Before joining USC, I completed my B.Sc. in Electrical Engineering at the Sharif University of Technology in 2019. During my undergraduate, I worked on the cloudification of telecommunication networks by leveraging SDN and NFV.
Feel free to drop me an email if you have any questions or want to discuss new ideas!
Graduate Research Assistant (Aug 2019 - present)
University of Southern California, Los Angeles, CA
Research Intern (Jun 2022 - present)
Microsoft Research, Redmond, WA
Mentors: Behnaz Arzani, Ryan Beckett, Srikanth Kandula
Research Intern (Jun 2021 - Jan 2022)
Microsoft Research, Redmond, WA
Mentors: Behnaz Arzani, Dan Crankshaw, Srikanth Kandula
Production systems use heuristics because they are faster or scale better than the corresponding optimal algorithms. Yet, practitioners are often unaware of how worse off a heuristic’s solution may be with respect to the optimum in realistic scenarios. Leveraging two-stage games and convex optimization, we present a provable framework that unveils settings where a given heuristic underperforms.
Oblivious routing distributes traffic from sources to destinations following predefined routes with rules independent of traffic demands. While finding optimal oblivious routing is intractable for general topologies, we show that it is tractable for structured topologies often used in datacenter networks. To achieve this, we apply graph automorphism and prove the existence of the optimal automorphism-invariant solution. This result reduces the search space to targeting the optimal automorphism-invariant solution. We design an iterative algorithm to obtain such a solution by alternating between two linear programs. The first program finds an automorphism-invariant solution based on representative variables and constraints, making the problem tractable. The second program generates adversarial demands to ensure the final result satisfies all possible demands. Since, the construction of the representative variables and constraints are combinatorial problems, we design polynomial-time algorithms for the construction. We evaluate proposed iterative algorithm in terms of throughput performance, scalability, and generality over three potential applications. The algorithm i) improves the throughput up to 87.5% over a heuristic algorithm for partially deployed FatTree, ii) scales for FatClique with a thousand switches, iii) is applicable to a general structured topology with non-uniform link capacity and server distribution.
While prior work has explored many proposed datacenter designs, only two designs, Clos-based and expander-based, are generally considered practical because they can scale using commodity switching chips.
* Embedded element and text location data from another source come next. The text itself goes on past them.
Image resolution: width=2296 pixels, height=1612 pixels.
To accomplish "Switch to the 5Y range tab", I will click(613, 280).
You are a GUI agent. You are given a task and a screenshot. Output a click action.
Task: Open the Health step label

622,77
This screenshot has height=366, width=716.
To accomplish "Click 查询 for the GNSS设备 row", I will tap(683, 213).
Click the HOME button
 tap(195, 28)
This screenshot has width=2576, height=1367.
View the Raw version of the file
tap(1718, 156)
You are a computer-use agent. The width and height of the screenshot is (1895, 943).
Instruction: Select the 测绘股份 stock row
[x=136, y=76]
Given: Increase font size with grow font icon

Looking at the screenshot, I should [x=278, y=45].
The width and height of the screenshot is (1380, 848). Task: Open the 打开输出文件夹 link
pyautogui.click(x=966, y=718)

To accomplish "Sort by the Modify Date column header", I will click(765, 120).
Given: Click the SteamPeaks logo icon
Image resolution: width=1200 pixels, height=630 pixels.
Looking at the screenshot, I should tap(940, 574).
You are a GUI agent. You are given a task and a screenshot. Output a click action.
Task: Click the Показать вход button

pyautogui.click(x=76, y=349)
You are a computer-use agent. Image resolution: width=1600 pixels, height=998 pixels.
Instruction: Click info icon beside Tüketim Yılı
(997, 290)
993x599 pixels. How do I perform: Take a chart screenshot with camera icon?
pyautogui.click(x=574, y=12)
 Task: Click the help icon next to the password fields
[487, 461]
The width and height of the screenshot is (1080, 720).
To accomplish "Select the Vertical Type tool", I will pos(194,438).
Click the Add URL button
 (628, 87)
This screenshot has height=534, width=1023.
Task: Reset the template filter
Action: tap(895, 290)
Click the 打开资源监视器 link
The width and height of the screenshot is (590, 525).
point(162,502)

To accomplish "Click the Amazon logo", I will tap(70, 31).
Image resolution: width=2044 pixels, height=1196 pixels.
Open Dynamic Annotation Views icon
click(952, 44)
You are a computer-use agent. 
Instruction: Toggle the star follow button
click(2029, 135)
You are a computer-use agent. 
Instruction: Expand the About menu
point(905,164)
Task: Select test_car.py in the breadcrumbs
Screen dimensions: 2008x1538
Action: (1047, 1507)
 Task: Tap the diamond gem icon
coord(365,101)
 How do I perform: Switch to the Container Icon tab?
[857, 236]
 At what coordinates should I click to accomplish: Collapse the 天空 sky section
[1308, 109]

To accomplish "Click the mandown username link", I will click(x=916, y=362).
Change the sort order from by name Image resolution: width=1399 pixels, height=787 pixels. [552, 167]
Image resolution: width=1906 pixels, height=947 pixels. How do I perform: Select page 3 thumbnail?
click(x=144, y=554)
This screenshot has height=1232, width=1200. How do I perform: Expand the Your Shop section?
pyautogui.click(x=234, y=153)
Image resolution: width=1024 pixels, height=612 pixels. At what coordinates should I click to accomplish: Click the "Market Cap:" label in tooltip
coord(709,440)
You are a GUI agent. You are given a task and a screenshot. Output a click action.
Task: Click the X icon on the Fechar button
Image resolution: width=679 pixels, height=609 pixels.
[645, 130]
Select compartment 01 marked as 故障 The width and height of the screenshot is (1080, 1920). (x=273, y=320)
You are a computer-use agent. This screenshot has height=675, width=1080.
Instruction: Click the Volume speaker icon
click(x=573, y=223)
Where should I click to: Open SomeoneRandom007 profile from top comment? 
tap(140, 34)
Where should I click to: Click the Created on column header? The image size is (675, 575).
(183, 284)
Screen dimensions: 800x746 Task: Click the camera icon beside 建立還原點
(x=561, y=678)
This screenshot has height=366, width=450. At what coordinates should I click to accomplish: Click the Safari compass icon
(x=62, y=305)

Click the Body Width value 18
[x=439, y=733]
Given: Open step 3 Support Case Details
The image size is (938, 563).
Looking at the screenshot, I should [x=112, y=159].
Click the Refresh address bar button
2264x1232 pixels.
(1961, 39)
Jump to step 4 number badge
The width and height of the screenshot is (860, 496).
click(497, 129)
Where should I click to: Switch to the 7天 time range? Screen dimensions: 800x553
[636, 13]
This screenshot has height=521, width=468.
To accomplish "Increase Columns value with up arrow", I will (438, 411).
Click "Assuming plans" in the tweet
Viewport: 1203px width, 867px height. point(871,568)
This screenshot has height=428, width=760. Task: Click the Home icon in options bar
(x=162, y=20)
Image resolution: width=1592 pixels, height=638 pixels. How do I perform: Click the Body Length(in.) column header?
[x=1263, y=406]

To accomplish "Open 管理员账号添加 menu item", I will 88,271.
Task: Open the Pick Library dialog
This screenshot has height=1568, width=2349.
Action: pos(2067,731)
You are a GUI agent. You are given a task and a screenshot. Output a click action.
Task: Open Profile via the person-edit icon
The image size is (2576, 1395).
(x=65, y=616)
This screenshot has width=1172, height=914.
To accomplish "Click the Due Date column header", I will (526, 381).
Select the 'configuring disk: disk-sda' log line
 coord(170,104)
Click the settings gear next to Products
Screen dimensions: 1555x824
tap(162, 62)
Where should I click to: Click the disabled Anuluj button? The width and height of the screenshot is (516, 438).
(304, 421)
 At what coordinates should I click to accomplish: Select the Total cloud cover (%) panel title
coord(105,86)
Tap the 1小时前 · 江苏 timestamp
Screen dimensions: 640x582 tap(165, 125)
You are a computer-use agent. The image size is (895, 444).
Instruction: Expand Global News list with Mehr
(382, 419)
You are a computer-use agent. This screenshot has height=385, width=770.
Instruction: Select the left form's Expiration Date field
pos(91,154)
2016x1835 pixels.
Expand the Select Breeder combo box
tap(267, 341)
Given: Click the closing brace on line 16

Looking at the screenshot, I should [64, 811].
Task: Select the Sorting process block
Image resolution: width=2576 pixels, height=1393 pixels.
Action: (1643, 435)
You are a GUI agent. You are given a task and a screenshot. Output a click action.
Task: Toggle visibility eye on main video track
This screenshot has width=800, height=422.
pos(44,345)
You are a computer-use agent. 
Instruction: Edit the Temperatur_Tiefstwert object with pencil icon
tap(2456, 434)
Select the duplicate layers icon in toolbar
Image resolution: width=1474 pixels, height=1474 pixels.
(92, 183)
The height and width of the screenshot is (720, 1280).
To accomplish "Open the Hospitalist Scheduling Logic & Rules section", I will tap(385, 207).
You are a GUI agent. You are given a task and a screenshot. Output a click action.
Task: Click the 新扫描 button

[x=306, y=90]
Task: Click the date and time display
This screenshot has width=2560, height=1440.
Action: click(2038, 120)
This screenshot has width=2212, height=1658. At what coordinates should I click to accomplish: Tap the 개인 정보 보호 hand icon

Prior work has used two different metrics, bisection bandwidth and throughput, for evaluating these topologies at scale. Little is known, theoretically or practically, how these metrics relate to each other. Exploiting characteristics of these topologies, we prove an upper bound on their throughput, then show that this upper bound better estimates worst-case throughput than all previously proposed throughput estimators and scales better than most of them. Using this upper bound, we show that for expander-based topologies, unlike Clos, beyond a certain size of the network, no topology can have full throughput, even if it has full bisection bandwidth; in fact, even relatively small expander-based topologies fail to achieve full throughput. We conclude by showing that using throughput to evaluate datacenter performance instead of bisection bandwidth can alter conclusions in prior work about datacenter cost, manageability, and reliability.